Suspected Carotid Artery Stenosis: Cost-effectiveness of CT Angiography in Work-up of Patients with Recent TIA or Minor Ischemic Stroke

Authors: Aletta T. R. Tholen, MSc, Cécile de Monyé, MD, Tessa S. S. Genders, MSc, Erik Buskens, MD, PhD, Diederik W. J. Dippel, MD, PhD, Aad van der Lugt, MD, PhD and M. G. Myriam Hunink, MD, PhD



Purpose: To assess the effectiveness and cost-effectiveness of state-of-the-art noninvasive diagnostic imaging strategies in patients with a transient ischemic attack (TIA) or minor stroke who are suspected of having carotid artery stenosis (CAS).
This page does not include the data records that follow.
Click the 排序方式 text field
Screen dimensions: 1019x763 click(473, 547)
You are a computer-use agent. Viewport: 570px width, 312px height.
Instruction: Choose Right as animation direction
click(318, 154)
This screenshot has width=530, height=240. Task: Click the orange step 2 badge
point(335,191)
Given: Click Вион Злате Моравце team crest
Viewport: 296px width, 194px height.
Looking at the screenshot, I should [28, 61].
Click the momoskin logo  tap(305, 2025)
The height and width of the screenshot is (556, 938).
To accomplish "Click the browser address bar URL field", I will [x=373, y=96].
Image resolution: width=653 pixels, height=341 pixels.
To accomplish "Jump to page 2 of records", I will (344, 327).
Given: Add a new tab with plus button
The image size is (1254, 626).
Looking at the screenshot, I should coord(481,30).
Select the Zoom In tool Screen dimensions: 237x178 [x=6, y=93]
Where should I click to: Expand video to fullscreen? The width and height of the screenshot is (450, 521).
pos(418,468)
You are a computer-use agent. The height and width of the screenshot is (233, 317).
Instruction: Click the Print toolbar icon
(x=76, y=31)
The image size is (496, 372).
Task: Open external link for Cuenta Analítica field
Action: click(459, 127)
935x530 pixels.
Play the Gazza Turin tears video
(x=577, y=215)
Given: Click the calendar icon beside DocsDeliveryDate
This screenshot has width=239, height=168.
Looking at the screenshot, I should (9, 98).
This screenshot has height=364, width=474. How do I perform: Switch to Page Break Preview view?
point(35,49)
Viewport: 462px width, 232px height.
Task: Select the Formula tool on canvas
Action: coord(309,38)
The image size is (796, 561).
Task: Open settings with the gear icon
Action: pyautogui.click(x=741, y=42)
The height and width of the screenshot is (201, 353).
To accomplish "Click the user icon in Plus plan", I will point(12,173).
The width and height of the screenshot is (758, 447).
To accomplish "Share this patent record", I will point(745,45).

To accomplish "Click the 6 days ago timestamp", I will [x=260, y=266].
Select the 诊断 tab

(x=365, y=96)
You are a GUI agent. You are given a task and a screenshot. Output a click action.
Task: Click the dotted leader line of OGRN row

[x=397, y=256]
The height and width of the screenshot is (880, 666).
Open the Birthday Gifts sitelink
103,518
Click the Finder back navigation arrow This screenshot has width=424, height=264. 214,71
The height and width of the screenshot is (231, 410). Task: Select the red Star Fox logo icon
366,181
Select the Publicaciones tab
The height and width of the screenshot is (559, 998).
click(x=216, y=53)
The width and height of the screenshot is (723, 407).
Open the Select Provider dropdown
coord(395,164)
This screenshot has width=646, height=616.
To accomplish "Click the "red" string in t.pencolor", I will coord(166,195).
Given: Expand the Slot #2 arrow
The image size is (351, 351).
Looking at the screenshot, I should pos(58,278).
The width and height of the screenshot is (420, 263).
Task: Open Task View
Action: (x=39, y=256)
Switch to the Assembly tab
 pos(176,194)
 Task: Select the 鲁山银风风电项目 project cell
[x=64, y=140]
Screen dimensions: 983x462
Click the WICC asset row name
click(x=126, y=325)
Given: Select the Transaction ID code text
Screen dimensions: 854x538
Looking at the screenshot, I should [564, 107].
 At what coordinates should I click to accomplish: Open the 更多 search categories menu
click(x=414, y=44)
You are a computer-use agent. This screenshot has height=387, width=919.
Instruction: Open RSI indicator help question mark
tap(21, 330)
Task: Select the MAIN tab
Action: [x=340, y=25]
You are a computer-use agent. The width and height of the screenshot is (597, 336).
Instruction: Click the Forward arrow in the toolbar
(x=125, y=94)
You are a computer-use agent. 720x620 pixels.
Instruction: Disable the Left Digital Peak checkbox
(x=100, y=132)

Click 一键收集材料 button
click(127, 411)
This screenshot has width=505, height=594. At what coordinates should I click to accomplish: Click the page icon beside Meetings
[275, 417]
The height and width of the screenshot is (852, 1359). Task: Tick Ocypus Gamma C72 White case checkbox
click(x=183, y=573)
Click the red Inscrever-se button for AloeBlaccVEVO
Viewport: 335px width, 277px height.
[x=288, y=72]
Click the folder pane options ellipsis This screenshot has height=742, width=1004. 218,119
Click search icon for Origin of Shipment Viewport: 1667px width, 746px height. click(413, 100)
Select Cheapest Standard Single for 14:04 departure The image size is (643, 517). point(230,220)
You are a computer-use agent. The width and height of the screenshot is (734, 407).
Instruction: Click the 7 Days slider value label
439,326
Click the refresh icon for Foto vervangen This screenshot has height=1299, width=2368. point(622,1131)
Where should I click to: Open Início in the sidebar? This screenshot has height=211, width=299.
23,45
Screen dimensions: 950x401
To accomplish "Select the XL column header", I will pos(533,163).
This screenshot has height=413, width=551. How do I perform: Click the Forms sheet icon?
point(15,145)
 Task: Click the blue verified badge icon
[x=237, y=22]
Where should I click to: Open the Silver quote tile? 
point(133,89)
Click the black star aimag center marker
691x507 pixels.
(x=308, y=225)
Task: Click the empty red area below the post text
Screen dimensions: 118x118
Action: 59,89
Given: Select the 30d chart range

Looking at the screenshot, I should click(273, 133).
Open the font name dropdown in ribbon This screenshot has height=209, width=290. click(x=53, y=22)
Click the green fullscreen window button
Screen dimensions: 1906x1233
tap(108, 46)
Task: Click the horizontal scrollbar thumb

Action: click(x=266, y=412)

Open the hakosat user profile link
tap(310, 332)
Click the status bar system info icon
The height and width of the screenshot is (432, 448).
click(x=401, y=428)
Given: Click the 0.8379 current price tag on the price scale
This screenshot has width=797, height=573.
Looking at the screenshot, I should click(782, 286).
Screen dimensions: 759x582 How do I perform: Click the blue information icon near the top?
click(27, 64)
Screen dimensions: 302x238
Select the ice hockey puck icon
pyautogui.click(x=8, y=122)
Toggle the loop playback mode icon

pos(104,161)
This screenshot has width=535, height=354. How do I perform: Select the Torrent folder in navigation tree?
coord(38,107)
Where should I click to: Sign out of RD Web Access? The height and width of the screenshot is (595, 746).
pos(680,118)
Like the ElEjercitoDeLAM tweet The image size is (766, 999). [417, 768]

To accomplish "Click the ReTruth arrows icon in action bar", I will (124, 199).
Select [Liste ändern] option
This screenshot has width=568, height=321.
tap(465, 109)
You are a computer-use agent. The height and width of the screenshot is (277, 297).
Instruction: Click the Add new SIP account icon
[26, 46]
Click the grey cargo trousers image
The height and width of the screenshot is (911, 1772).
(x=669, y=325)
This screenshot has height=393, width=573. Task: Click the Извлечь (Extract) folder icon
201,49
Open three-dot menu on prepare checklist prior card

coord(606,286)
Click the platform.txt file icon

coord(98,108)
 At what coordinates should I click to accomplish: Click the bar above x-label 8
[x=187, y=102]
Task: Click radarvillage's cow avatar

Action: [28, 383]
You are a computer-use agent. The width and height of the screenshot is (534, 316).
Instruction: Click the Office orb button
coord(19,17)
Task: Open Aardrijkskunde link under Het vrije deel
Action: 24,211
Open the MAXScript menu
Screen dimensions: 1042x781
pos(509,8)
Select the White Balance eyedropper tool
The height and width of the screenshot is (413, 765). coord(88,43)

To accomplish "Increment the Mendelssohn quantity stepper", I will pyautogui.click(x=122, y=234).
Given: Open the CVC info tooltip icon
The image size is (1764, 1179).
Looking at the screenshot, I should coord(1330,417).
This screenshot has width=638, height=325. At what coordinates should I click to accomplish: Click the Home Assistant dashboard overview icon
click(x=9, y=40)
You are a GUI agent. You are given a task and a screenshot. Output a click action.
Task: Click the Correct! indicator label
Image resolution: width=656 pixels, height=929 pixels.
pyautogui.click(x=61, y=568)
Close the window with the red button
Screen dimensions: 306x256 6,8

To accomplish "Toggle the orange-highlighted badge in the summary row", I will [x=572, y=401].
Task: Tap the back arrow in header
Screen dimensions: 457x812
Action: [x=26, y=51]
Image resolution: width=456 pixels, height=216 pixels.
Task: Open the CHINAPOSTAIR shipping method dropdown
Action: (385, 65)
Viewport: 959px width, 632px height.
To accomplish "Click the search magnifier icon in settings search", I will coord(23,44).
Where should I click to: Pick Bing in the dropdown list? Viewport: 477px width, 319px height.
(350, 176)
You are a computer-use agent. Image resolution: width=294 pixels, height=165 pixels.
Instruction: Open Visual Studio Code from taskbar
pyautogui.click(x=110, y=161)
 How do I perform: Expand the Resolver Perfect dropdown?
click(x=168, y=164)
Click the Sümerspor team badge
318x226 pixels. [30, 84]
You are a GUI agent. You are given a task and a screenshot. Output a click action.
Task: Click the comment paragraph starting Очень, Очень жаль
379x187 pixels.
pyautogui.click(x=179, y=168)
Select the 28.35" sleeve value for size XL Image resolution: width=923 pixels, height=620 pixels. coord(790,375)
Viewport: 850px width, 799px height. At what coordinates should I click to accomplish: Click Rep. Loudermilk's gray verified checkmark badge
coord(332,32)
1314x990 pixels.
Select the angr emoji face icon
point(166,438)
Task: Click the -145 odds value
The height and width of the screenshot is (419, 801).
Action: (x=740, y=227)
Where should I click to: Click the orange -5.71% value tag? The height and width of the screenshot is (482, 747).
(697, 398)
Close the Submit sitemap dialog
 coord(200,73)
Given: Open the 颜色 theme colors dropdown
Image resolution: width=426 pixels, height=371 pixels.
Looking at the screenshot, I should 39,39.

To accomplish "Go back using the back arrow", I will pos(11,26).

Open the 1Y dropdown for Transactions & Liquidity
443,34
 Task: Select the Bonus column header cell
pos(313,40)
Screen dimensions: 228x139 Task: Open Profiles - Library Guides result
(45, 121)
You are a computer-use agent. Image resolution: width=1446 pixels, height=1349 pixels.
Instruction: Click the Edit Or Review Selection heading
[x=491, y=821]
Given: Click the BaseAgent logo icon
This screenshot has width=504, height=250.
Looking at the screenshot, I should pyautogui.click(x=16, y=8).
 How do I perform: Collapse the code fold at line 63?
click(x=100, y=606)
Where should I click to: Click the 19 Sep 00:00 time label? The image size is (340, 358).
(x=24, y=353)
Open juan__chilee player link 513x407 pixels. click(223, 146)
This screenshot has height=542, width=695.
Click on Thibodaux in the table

Materials and Methods: All prospectively evaluated patients provided informed consent, and the local ethics committee approved this study. Diagnostic performance, treatment, long-term events, quality of life, and costs resulting from strategies employing duplex ultrasonography (US), computed tomographic (CT) angiography, contrast material–enhanced magnetic resonance (MR) angiography, and combinations of these modalities were modeled in a decision tree and Markov model. Data sources included a prospective diagnostic cohort study, a meta-analysis, and a review of the literature. Outcomes were costs, quality-adjusted life-years (QALYs), incremental cost-effectiveness ratios, and net health benefits (QALY-equivalents), with a willingness-to-pay threshold of €50 000 per QALY and a societal perspective. The strategy with the highest net health benefit was considered the most cost effective. Extensive one-way, two-way, and probabilistic sensitivity analyses to explore the effect of varying parameter values were performed. The reference case analysis assumed that patients underwent surgery 2–4 weeks after the first symptoms, and the effect of earlier intervention was explored.

Results: The reference case analysis showed that duplex US combined with CT angiography and surgery for 70%–99% stenoses was the most cost-effective strategy, with a net health benefit of 13.587 and 15.542 QALY-equivalents in men and women, respectively. In men, the CT angiography strategy with a 70%–99% cutoff yielded slightly more QALYs, at an incremental cost of €71 419 per QALY, compared with duplex US combined with CT angiography. In patients with a high-risk profile, in patients with a high prior probability of disease, and when patients could be treated within 2 weeks after the first symptoms, the CT angiography strategy with surgery for 50%–99% stenoses was the most cost-effective strategy.

Conclusion: In diagnosing CAS, duplex US should be the initial test, and, if its results are positive, CT angiography should be performed; patients with 70%–99% stenoses should then undergo carotid endarterectomy. In patients with a high-risk profile, a high probability of CAS, or who can undergo surgery without delay, immediate CT angiography and surgery for 50%–99% stenoses is indicated.